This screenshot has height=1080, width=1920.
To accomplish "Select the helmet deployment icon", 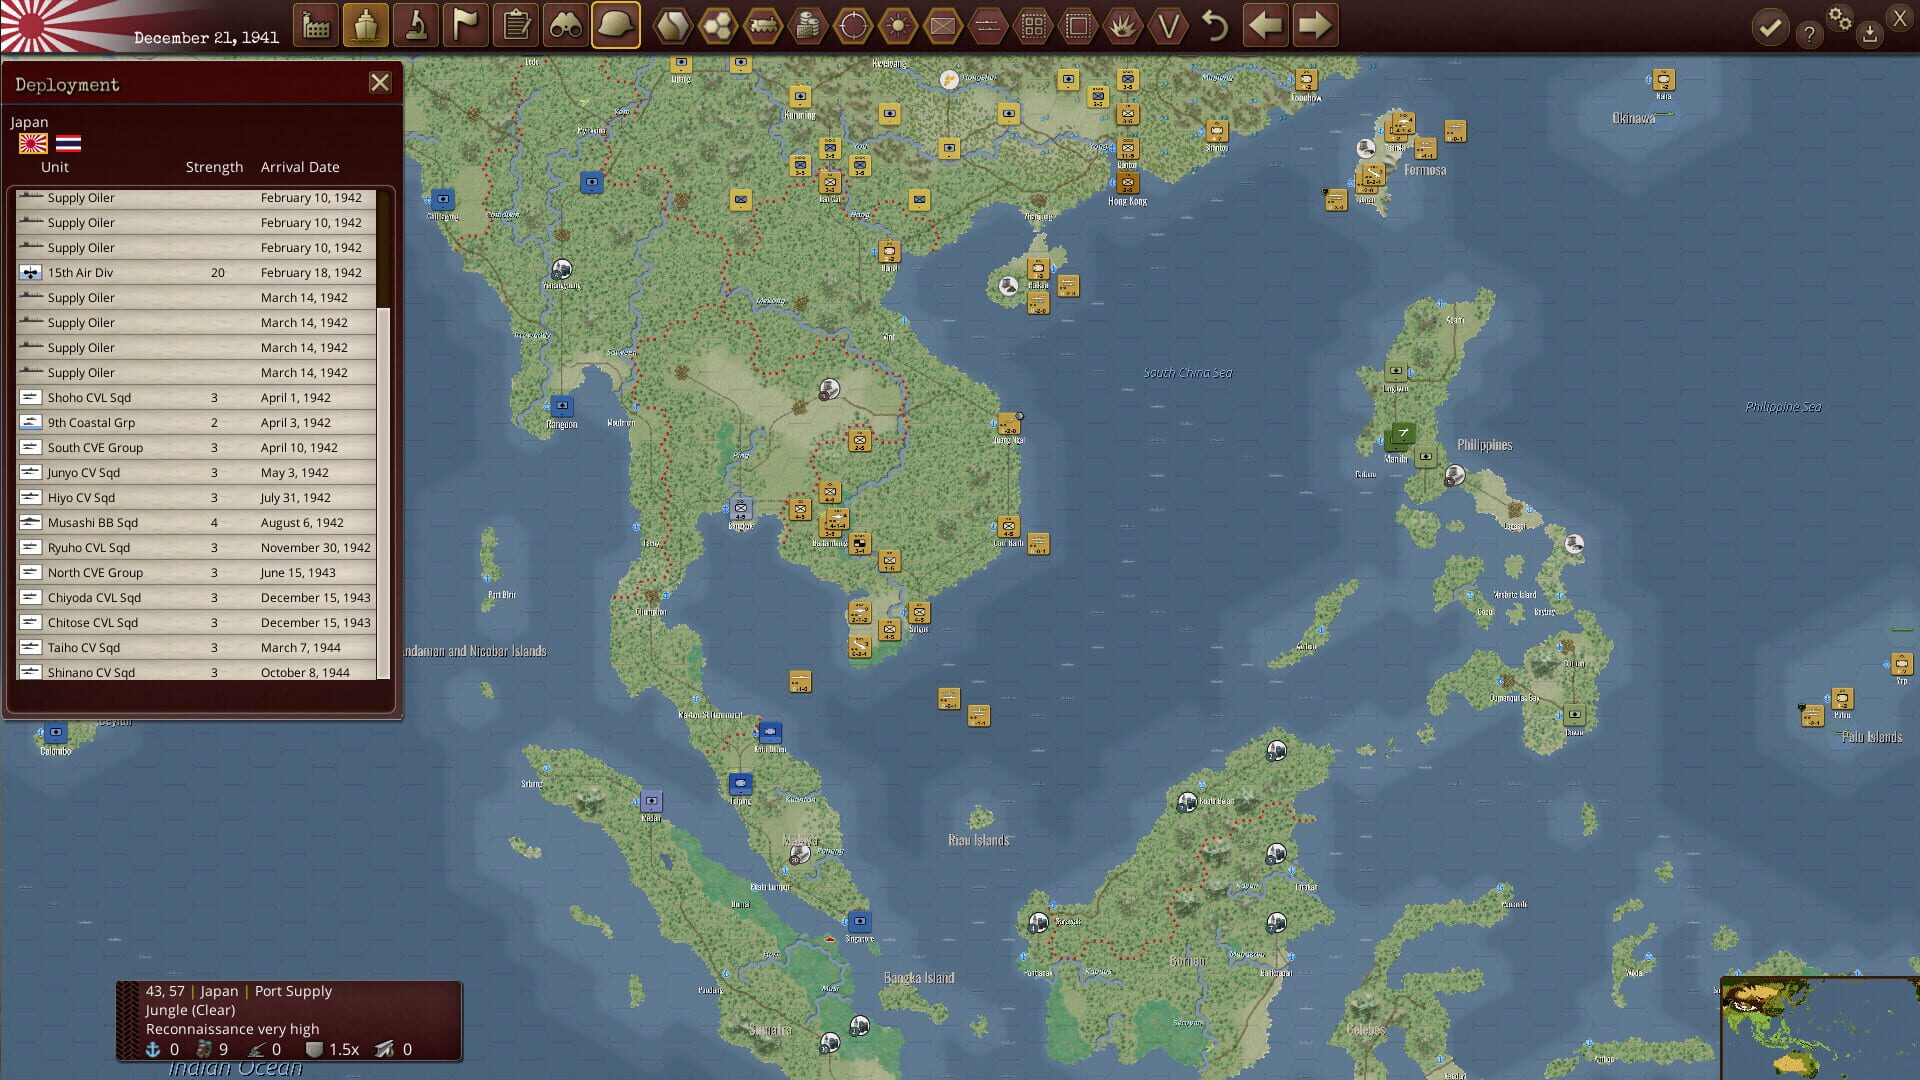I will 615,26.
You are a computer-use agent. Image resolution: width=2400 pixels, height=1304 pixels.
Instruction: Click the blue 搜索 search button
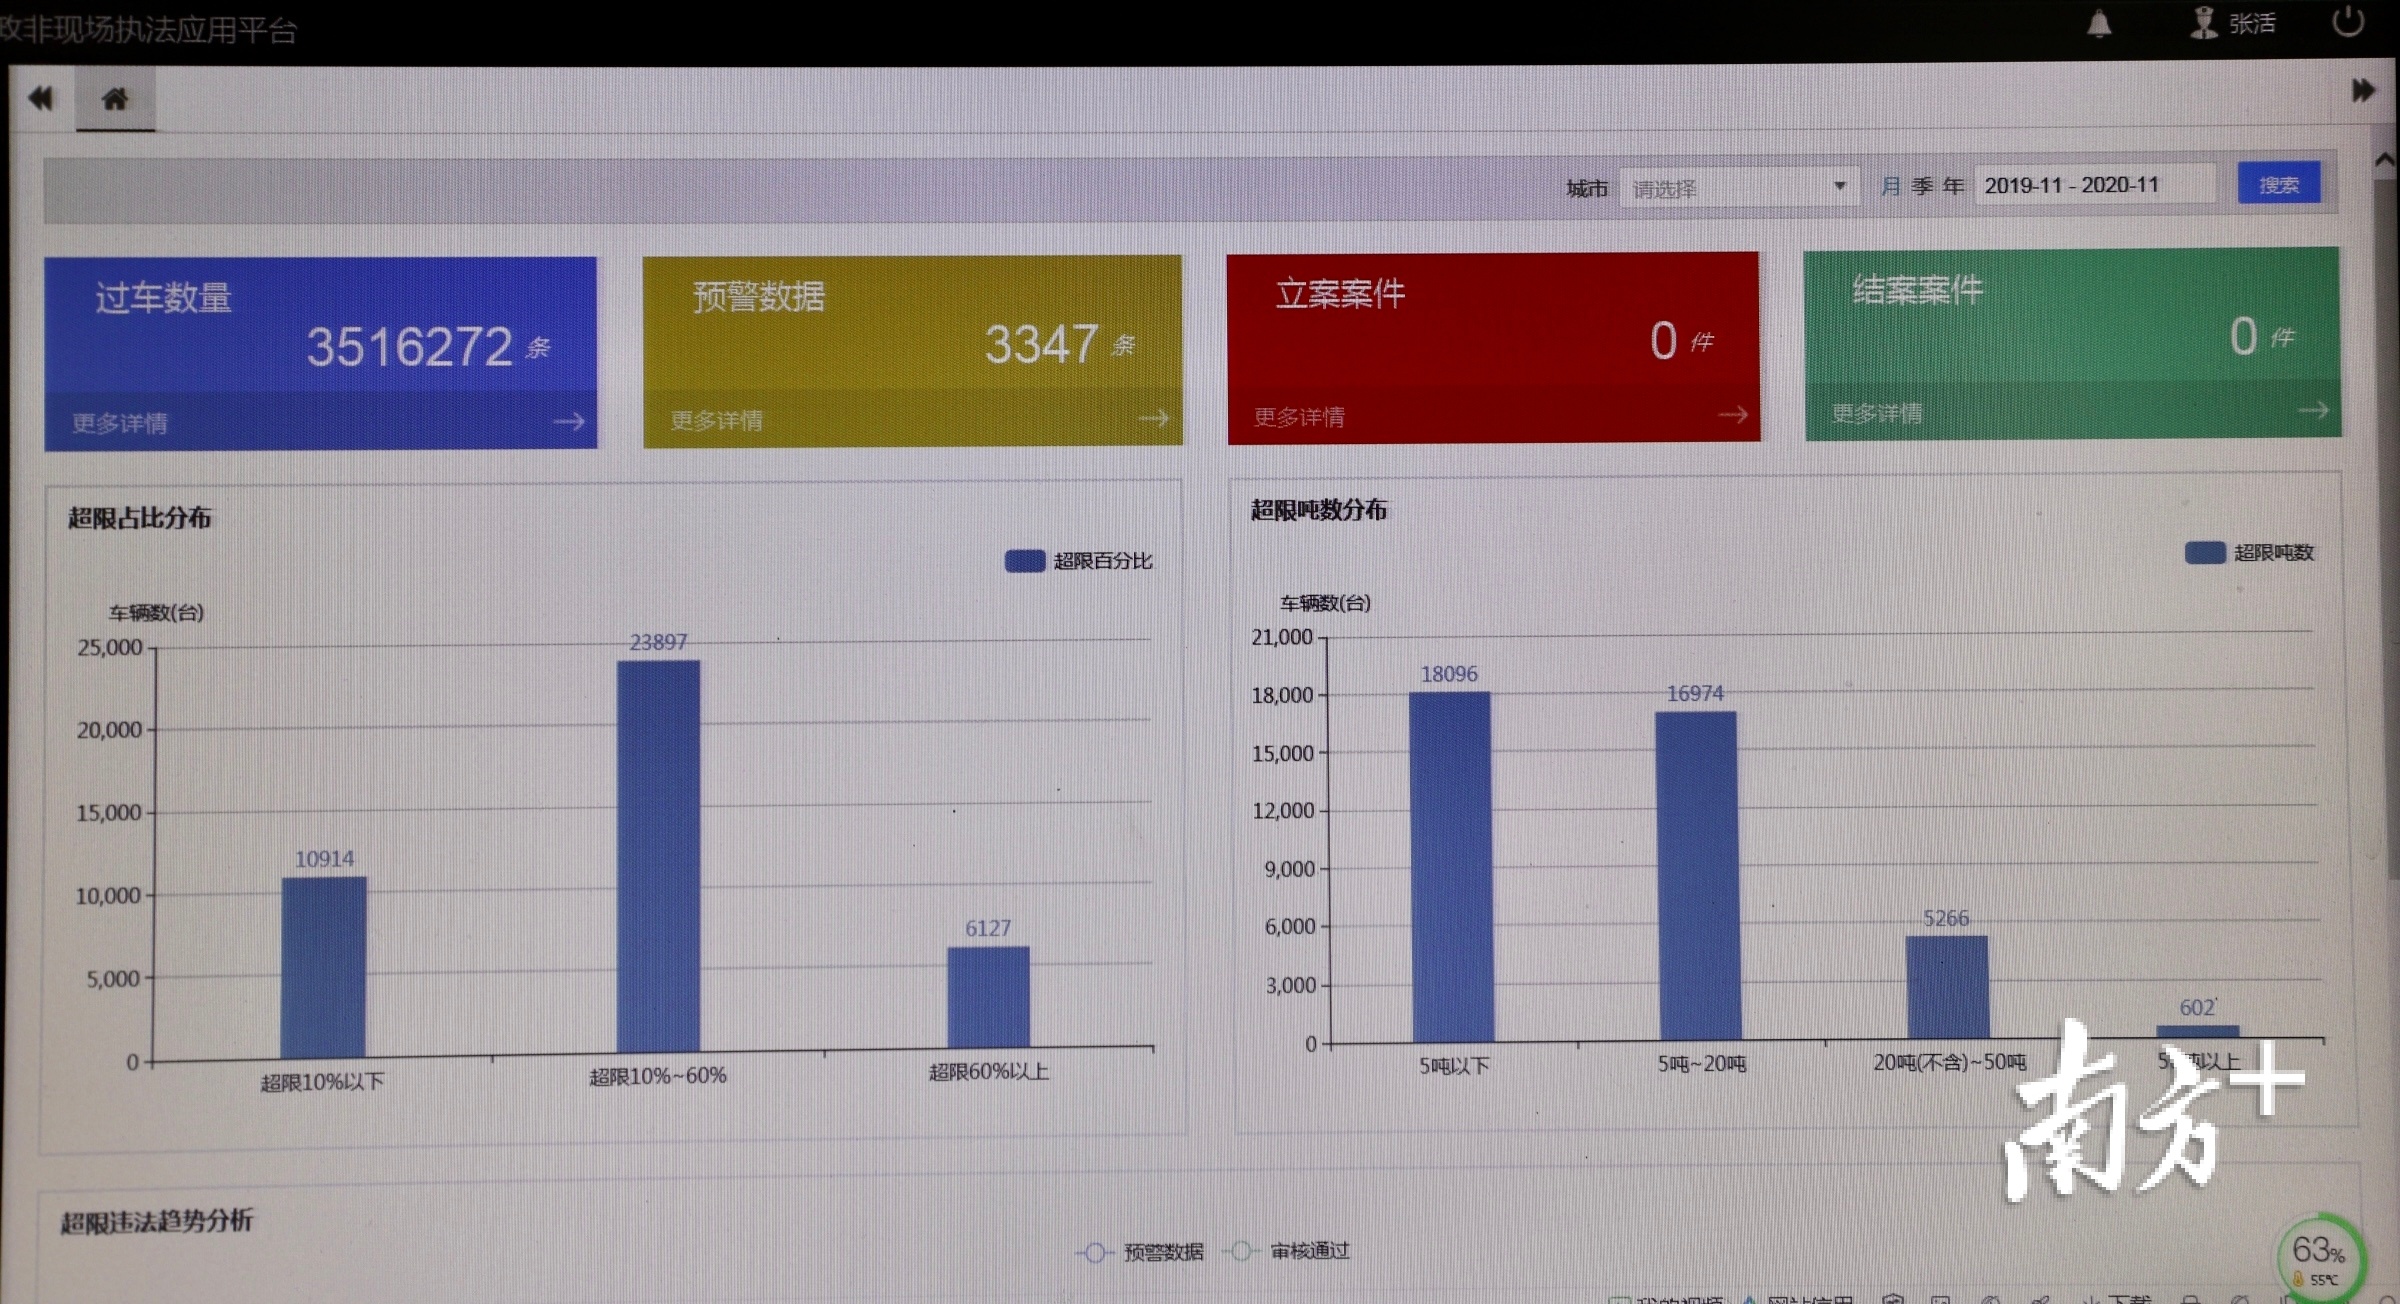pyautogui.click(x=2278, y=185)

Assignment — From the listing above, copy every line that holds the string "width".

Response area —
This screenshot has height=1080, width=1920.
You are a computer-use agent. Image resolution: width=2400 pixels, height=1304 pixels.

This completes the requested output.